The remainder of this article is organized as follows. We begin by briefly reviewing direct and straightforward application of domain taxonomy, for supporting qualitative judgement. Relating to the policy-related work of a national research funding agency, and to the editorial work of a journal, these preliminary studies were pioneering.
The third section explains how a domain taxonomy can be used for assessing the quality of research. The fourth section provides an experiment in testing the approach empirically. The fifth section compares the taxonomic ranking of our sample of scientists with rankings over citation and merit.

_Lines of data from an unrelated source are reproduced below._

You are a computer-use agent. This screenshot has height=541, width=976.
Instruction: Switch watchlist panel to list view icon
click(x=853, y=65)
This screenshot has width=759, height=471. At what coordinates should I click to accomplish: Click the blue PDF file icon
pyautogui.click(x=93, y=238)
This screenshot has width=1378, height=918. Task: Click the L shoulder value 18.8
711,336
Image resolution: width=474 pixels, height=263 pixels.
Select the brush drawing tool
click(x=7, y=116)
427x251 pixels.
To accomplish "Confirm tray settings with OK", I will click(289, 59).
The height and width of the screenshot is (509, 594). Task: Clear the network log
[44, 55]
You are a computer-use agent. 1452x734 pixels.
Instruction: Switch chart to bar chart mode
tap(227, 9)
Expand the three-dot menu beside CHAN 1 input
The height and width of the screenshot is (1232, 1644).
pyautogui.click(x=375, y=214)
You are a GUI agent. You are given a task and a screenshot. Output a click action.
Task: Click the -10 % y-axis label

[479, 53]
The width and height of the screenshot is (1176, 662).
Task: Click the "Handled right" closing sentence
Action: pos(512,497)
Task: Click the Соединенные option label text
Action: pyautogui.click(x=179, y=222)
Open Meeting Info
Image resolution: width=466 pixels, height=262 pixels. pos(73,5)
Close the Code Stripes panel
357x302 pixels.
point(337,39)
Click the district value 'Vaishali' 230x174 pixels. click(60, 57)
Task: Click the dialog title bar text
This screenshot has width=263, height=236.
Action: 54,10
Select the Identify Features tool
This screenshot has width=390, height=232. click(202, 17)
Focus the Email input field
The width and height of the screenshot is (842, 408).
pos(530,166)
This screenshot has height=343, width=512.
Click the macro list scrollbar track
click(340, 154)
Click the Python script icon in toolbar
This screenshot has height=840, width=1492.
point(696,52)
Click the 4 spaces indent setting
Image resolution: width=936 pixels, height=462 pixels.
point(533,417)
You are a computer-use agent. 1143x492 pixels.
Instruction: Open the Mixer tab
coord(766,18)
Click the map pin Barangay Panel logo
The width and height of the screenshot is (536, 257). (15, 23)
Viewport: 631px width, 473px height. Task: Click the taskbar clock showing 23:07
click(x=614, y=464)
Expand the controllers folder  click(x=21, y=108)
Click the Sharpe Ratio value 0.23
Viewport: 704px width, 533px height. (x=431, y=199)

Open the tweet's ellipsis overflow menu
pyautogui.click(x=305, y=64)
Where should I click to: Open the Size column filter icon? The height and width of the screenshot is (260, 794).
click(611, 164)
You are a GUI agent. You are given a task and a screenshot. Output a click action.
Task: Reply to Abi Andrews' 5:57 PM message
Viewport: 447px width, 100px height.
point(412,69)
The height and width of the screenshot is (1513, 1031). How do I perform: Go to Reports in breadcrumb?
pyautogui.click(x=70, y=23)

3 Qualitative, Content-Based Mapping, into which the Quantitative Indicators are Mapped
In this section and in the next section, we develop taxonomies using sets of keywords or selected actionable terms. It is sought to be, potentially, fully data-driven. Levels of resolution in our taxonomy can be easily formed through term aggregation. Mapping the taxonomy, as a tree endowed with an ultrametric, to a metric space, when using levels of aggregation, provides an approach to having focus (in a general sense, orientation and direction) in the analytics.
Here we give a first example, in which the taxonomies were generated with the goal to provide a tool for open and unbiased qualitative judgment in such contexts as research publishing and research funding. Concept hierarchies can be established by domain experts, and deployed in such contexts as research publishing and research funding.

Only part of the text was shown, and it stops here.